[Material for this task — start]

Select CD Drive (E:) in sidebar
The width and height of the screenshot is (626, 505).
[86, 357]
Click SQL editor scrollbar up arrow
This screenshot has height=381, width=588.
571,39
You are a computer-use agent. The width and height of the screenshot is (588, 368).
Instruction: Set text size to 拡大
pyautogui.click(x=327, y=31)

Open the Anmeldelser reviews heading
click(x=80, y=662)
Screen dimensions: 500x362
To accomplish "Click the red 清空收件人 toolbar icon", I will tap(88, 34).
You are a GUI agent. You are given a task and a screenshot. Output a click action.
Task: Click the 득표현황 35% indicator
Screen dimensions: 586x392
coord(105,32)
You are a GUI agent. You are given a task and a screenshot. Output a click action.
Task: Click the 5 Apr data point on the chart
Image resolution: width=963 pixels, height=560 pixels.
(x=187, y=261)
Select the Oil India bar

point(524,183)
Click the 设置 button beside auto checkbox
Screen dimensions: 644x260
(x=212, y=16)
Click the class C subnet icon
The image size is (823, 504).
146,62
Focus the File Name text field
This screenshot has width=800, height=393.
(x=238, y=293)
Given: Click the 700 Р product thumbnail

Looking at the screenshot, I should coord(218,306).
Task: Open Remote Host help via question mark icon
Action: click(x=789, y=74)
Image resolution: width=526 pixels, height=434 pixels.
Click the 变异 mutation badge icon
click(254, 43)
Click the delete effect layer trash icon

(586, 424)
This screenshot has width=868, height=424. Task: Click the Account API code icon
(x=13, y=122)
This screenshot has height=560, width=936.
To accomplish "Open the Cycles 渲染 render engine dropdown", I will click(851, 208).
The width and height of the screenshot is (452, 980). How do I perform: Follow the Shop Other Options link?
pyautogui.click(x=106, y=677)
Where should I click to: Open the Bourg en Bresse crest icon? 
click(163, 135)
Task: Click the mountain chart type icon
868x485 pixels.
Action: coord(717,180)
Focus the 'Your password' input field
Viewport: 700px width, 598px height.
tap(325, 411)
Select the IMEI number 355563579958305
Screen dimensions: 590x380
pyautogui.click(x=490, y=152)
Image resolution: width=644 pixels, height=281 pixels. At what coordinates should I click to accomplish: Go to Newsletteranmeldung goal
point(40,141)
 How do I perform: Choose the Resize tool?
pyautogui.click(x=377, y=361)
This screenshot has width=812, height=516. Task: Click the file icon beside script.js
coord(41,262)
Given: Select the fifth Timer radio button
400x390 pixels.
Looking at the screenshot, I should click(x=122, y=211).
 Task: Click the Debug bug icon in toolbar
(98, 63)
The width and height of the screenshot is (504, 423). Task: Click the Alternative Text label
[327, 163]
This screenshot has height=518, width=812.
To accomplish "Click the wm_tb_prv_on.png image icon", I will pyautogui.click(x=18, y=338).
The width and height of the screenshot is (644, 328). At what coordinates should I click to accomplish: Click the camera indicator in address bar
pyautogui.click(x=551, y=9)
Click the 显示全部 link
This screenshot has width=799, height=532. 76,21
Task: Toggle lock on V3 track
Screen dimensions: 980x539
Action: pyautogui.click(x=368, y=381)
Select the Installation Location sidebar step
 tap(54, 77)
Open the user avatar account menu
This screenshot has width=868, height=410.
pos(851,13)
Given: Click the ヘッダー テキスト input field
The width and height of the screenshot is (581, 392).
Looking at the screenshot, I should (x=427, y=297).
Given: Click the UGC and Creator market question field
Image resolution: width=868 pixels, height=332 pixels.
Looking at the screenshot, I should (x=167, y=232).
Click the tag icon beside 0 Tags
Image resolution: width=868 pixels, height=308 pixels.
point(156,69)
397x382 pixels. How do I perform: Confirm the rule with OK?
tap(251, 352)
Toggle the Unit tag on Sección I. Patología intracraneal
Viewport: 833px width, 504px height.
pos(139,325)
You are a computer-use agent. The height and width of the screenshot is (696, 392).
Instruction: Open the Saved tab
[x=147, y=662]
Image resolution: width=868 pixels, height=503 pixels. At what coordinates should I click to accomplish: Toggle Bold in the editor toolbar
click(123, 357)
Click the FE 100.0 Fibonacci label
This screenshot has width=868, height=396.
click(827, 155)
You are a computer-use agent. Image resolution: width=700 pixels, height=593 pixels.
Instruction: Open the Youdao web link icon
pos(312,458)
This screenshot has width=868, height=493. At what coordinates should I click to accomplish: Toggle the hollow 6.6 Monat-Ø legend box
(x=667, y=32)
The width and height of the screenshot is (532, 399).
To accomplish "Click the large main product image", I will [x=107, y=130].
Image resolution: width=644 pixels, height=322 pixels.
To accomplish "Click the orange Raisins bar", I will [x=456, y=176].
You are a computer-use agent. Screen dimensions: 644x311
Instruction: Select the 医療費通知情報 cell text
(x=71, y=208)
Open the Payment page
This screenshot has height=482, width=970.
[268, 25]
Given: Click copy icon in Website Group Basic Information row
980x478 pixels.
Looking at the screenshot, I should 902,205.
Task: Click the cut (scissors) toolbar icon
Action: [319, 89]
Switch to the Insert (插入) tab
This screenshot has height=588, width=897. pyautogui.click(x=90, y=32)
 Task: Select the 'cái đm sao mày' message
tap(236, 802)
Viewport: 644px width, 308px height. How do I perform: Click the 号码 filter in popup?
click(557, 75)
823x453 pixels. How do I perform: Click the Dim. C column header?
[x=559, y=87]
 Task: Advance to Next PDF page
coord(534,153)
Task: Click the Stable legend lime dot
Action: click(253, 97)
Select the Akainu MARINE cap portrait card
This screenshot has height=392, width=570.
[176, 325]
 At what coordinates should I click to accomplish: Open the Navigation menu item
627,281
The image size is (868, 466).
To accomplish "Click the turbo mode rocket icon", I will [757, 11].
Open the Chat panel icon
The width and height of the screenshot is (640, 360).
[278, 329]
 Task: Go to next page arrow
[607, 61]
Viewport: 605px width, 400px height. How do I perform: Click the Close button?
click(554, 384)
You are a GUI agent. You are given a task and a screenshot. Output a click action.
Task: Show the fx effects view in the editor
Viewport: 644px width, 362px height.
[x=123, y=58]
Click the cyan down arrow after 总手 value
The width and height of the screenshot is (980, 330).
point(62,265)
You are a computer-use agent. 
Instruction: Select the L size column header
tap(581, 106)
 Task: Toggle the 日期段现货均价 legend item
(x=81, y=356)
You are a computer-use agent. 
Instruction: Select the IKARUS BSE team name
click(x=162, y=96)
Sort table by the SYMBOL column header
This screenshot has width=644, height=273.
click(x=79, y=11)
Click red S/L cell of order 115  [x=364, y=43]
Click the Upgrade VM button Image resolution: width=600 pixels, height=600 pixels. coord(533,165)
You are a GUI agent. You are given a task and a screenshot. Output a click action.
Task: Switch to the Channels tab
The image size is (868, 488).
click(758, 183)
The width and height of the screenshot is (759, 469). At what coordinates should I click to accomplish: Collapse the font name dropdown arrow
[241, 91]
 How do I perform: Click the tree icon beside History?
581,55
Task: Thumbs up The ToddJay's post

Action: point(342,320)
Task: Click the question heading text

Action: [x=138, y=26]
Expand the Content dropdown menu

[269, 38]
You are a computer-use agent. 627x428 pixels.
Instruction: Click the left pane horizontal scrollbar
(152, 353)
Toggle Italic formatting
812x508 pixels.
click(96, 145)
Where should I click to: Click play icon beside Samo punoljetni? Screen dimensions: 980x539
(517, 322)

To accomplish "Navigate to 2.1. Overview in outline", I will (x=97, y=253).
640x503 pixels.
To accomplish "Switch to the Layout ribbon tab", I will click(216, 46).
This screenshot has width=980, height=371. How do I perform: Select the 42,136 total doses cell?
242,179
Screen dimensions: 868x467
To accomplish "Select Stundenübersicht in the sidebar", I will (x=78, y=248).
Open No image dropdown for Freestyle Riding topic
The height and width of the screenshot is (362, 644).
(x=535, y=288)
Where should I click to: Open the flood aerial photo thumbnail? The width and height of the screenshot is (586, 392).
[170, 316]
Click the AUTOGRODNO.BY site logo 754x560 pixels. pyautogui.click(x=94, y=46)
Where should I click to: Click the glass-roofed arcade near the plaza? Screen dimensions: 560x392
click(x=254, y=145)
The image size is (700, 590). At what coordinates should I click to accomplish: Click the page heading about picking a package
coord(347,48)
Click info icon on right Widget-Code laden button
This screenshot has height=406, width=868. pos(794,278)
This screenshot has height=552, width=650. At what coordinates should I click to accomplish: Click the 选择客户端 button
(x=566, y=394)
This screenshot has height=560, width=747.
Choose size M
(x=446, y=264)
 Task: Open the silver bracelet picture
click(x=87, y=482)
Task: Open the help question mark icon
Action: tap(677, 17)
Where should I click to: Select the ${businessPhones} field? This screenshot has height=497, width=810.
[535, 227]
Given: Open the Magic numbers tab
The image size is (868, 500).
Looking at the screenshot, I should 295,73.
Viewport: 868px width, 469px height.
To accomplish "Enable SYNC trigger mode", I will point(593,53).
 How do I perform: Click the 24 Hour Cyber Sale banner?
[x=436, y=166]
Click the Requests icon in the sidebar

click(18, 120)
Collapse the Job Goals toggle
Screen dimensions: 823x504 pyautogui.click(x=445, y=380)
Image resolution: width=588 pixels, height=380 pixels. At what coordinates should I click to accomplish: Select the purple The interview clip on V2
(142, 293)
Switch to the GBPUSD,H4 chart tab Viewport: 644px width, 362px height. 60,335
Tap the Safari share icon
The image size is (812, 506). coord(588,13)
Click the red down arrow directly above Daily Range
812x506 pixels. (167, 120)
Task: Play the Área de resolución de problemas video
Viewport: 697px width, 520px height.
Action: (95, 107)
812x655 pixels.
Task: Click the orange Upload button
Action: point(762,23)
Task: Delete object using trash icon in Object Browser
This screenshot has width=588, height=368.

[Material for this task — finish]

§ **Exercise aim**:
In the listing above, find each line containing "input" and copy it.

§ **Worked solution**:
Focus the 'Your password' input field
Given: Click the ヘッダー テキスト input field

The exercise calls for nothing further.